*Direction 1:* Summarize the passage on Obama's international climate strategy in two sentences.
*Direction 2:*
Answer these questions using the passage on Obama's international climate strategy:
(a) Who calls the UN climate process a "dead man walking"?
(b) On which day will Obama convene a meeting of the Major Economies Forum?
(c) How many countries would have to sign on to a treaty under the United Nations Framework Convention on Climate Change?

*Passage:*
*-*-*

What is Obama’s international climate strategy?
International climate negotiations often seem like some sort of cosmic science fair project — an aquarium full of hamsters connected to rudimentary motors. There’s a lot of frantic running, a lot of sweat and heat, but in the end, very little light.
Faith in the UN climate process has dimmed. Joe Romm calls it a “dead man walking.” The Copenhagen talks in December are generally discussed with the same dissonant mixture of urgency (“You have to do it in Copenhagen,” says UNFCCC chair Yvo de Boer) and fatalism (“There is no movement,” says German environment minister Sigmar Gabriel) as the last dozen rounds of international talks.
The Obama administration knows the danger of sclerosis and is working on several fronts to regain a sense of momentum. A good bit of that work will happen during this busy week, which will take the president to Russia to meet with President Dmitri Medvedev and Prime Minister Vladimir Putin; he’ll deliver a major speech on U.S.-Russia relations today. On Wednesday, he heads to Italy for the latest meeting of the G8 countries (US, France, UK, Russia, Germany, Japan, Italy, Canada). On Thursday, on the sidelines of the G8, Obama will convene a meeting of the Major Economies Forum (the G8 plus Australia, Brazil, China, India, Indonesia, Korea, Mexico, Russia, South Africa). On Friday he’ll head to Ghana and on Saturday he’ll deliver a major speech on development and democracy.
At all these events the issue of climate change will play a role. All will reveal something about the Obama administration’s approach to international climate negotiations.
The Grand Plan
International climate negotiations have primarily been channeled through the United Nations Framework Convention on Climate Change, but many in the international community are losing faith in that process, or at least in its monopoly on negotiations. Getting 192 countries to sign on to a meaningful treaty is nigh impossible; the lowest common denominator among 192 wildly diverse countries turns out to be pretty damn low.

*-*-*

*Extracted information:*
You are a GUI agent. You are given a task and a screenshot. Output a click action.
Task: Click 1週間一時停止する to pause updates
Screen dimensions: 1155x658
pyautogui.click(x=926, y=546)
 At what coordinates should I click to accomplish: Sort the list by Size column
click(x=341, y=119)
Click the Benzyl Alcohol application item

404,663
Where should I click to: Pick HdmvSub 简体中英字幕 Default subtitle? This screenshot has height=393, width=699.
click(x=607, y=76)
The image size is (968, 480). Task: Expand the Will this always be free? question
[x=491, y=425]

*-*-*

*Reply 1:* Faith in the UN climate process has dimmed, and many in the international community are losing faith in its monopoly on negotiations because getting 192 diverse countries to sign a meaningful treaty is nigh impossible. The Obama administration is working on several fronts to regain momentum, and climate change will play a role at each event of a busy week that takes the president to Russia, to Italy for the G8 and the Major Economies Forum, and to Ghana.

*Reply 2:*
(a) Joe Romm
(b) Thursday
(c) 192